The Iranians are watching closely — as are the North Koreans and Russians — to see how the United States reacts. A lack of action will embolden our enemies and cause them to disregard our strong rhetoric and attempts at setting limits. A strike on Assad’s regime will not prevent the murder of more Syrians by conventional warfare but will sternly remind the world that when we draw boundaries, we stick by them. Next time it will not be chemical weapons in question, but rather Tehran’s nuclear arsenal. And that, without a doubt, is a threat to our national security. Not to mention, as Hannah Stuart articulated last week in the Wall Street Journal, inaction legitimizes Al-Qaeda’s mantra that the West does not care about the suffering of Muslims. After Bosnia, extremists claimed just that.

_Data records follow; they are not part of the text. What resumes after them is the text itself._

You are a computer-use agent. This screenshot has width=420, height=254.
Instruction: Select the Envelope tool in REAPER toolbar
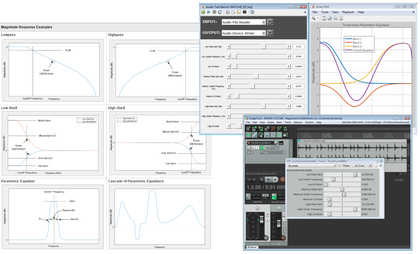267,134
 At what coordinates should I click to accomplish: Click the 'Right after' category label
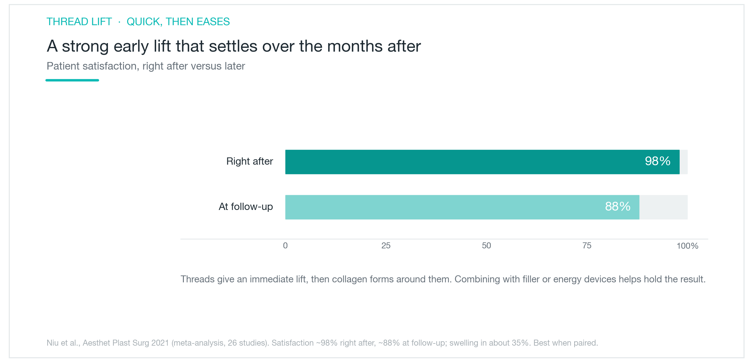250,161
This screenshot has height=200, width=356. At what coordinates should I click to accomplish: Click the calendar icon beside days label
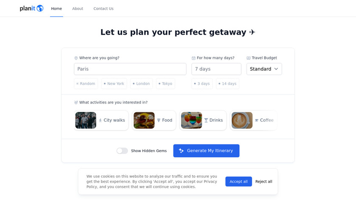pos(194,58)
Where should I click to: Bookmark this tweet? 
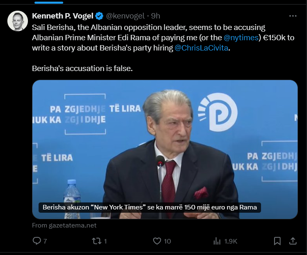(x=277, y=241)
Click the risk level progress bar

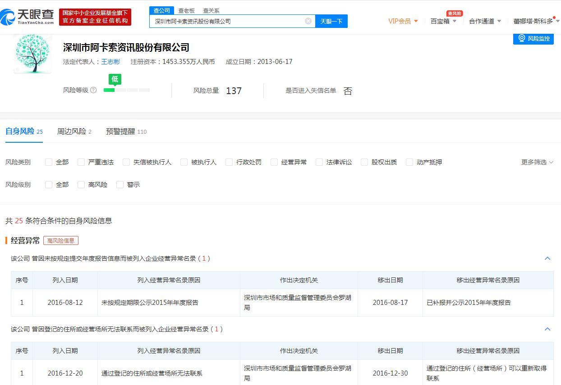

Naturally, skeptics of a strike point to the Iraq war, a conflict that shares undeniable similarities to the situation in Syria. But while the conflicts themselves bear some resemblance, this comparison is invalid. No American soldiers will enter Syria, and we have no plans to occupy Syria as we did Iraq. The White House’s end goal is still a diplomatic exit for Assad via political means, as the president said last week on his trip to Sweden and Russia.

Other skeptics claim we cannot violate Syrian sovereignty. But the Responsibility to Protect doctrine articulates that sovereignty has evolved from absolute control of one’s country to a responsibility to protect one’s people. I believe that through gassing his own people, Assad has forfeited his place as a legitimate sovereign.

A third brand of objectors still clings to the idea that we need approval from the United Nations Security Council. But what does it say about the United Nations that it cannot properly aid the very people it was designed to protect in the wake of the Second World War? International norms and a general humanity, as Secretary of State John Kerry said in his Senate testimony, trump the politics of the UN. The principles that the UN rests on should trump the politics of the body itself.

Just one last thought. I know this is a complicated foreign policy situation, one that I cannot possibly cover in this short space. I did not address issues of constitutionality or logistics. But as I wrote in February, this is not just another Middle Eastern civil war (“Not just another civil war,” Feb. 12). Chemical weapons have changed both the moral calculus and the security implications of sending a strong message to the world. The president is not looking to nation-build or occupy another Middle Eastern country. He is simply looking to tell those who look to use certain kinds of weaponry that no means no.

 

Zach Ingber ’15 thinks a vote against intervention is a vote for Assad. He would love to have a cheerful discussion about military intervention in Syria.